林義正「世界最高のレーシングカーをつくる」

世界最高のレーシングカーをつくる (光文社新書)

世界最高のレーシングカーをつくる (光文社新書)

まず「惜しい」と思った。著者が持っている経歴や実績は、おそらく他の本の著者に比べて圧倒的に面白いものだと思うが、著者の筆力がそれに着いていっていないという印象を受けた(特に最初の方)。生意気言って申し訳ないが、素直な読後感はそれである。僕が車やエンジンに関する知識を少しも持ち合わせていないことを差し引いても、少し読みづらかったように思う。
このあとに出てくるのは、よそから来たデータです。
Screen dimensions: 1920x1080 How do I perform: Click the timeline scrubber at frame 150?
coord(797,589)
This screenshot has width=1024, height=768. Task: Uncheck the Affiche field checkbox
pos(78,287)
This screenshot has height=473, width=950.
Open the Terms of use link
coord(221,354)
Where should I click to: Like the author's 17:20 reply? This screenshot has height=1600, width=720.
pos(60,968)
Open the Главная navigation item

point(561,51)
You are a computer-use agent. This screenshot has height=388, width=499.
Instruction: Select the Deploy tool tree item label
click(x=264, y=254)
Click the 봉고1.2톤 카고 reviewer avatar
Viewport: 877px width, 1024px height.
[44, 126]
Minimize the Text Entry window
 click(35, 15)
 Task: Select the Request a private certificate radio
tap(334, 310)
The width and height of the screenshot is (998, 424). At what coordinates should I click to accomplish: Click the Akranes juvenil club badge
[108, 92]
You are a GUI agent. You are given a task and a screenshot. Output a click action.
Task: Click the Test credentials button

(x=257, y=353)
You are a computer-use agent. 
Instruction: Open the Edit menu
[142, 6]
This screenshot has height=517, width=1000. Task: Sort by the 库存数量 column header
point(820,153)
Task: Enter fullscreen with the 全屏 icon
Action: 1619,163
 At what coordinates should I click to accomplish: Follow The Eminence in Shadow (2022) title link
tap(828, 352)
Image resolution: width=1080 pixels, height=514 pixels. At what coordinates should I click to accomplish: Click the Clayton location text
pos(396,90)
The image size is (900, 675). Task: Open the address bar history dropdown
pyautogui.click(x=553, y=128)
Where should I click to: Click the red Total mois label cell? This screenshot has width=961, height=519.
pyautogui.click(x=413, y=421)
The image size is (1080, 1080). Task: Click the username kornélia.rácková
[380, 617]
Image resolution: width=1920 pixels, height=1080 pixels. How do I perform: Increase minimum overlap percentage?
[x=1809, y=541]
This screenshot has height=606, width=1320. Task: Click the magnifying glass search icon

しかしながら、既に述べたとおり著者の今までの実績をただ読んで知るだけでも相当の価値があると個人的には思う。特に自動車という日本が得意とする工業分野で、どれだけのブレークスルーが起きているのか、を素人が知る一つの良い機会になるだろう。著者が試したい先端技術を反対した上司に対する批判も気持ちがよく、この辺から著者の人間性が窺い知れるのも面白い。大胆かつさっぱりと批判や反論の出来る人物であろう。

しかしどこかに、流体力学とデザインの関係について解説した本はありませんかね。レーシングカーって何であんなにカッコよいのだろう。